Your career has included over 200 transactions spanning nearly all manufacturing, distribution and services sectors. What are some of your favorite memories?
Closing a transaction. Every time we achieve a client’s objective is a satisfying occasion. Each closing has a story to be celebrated. But, some transactions are more fondly recalled than others – because of issues overcome or the people involved. We’ve had sellers die during the process and businesses lose a key customer, but we manage the situation and de-stress it for the client (or widow). Most rewarding, a number of former clients have become good friends.
Learning first-hand about different industries and businesses. There is no Groundhog Day in our work. Founding The TransAction Group. Running a small firm, the highs were higher, and the lows were lower. The experience helps me relate better to our clients’ founders and CEOs.
I also learned the value of loyal friendships. For example, our M&A team at Ernst & Whinney advised Bob Elman, a good friend, on his management buyout of DESA International, and when I left the firm, he was seeking acquisitions. Bob said, “We’ll be your first client,” even before I formed my legal entity. Allen Ford, retired CFO of Standard Oil (Ohio), and Allen Holmes, retired Managing Partner of Jones Day, were friends from the Case Western Reserve University Board of Trustees. They planned to share offices and a secretary, and invited me to join them. I immediately said “Yes.” Now I had a client and some credibility. My new venture was off to a strong start!
Joining EdgePoint. After a successful 21-year run at The TransAction Group, my business partner wanted to slow down and I wanted to continue, but I was getting tired of spending time on administrative bumf. I thought, ‘OK, figure out an end game so you can do what you want.’ We sold the firm to EdgePoint, which shares the same values and culture. To me, it’s my most successful transaction. The firm has grown from six people on 2008 to 20 today. I enjoy my colleagues and love what I do.
Giving back. Starting with encouragement from Ernst, I’ve served on a variety of non-profit boards and find them very rewarding. My wife and I make our charitable contributions where we invest our time and energy.
What three or four books would you recommend that every business leader should be familiar with?
A good library or book store entices yet frustrates me because there is only time to read a small portion of what is worthwhile. So, your question is laden with responsibility to recommend well.
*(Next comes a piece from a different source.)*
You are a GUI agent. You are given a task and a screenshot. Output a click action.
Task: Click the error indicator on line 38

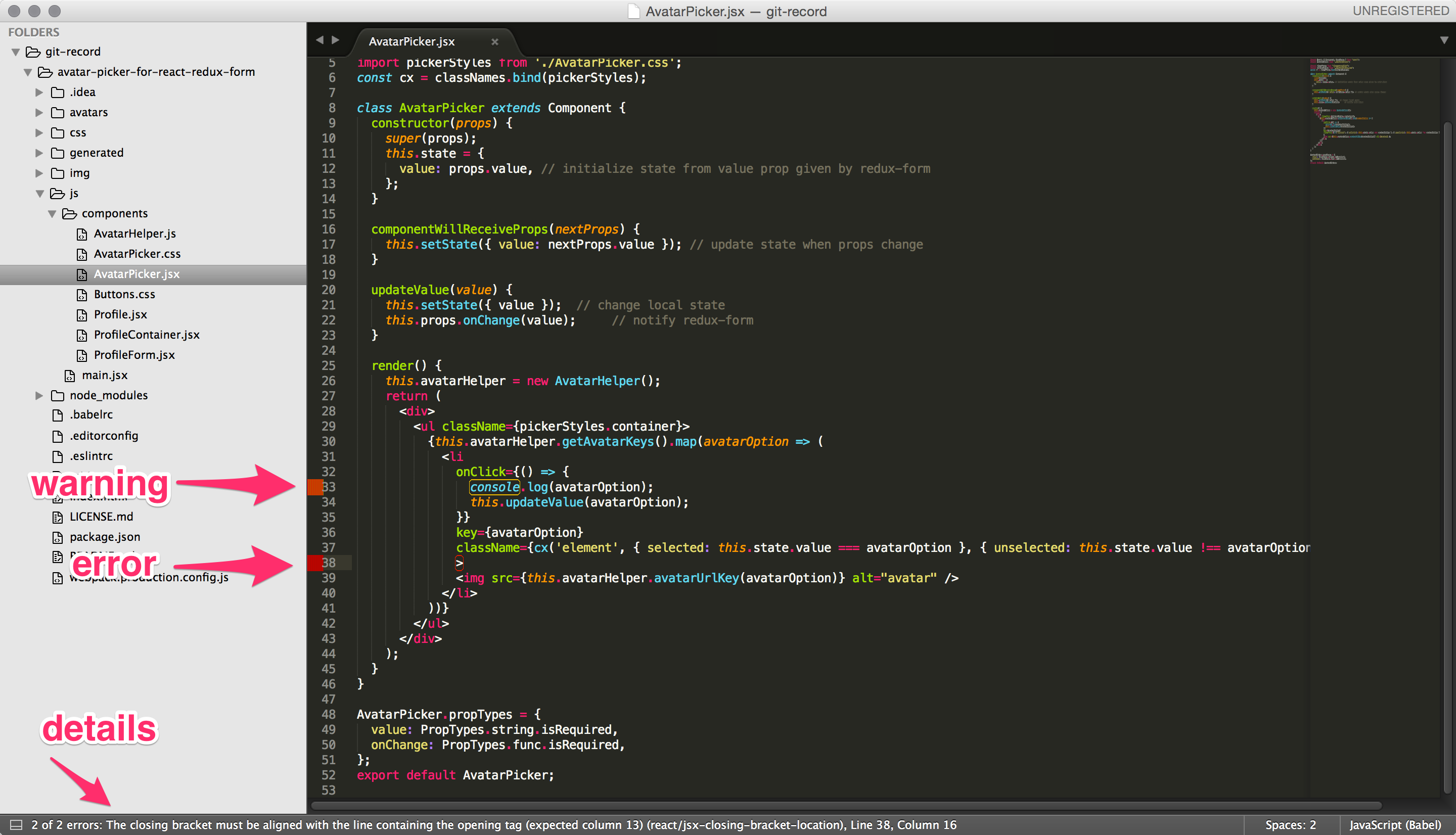click(x=314, y=563)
To me, Stephen Covey’s The 7 Habits of Highly Effective People is worth re-reading every ten or 15 years. It is more than about business, it’s about the business of life.
Business leaders and risk managers had better understand strategy, and I know of nothing better than Michael Porter’s books, Competitive Strategy and Competitive Advantage. (snippet: “The essence of strategy is choosing what not to do.”)
Jim Collins is worth a read or re-read: Built to Last and Good to Great.
I enjoyed Walter Isaacson’s history of the digital age, The Innovators. It’s well worth your time.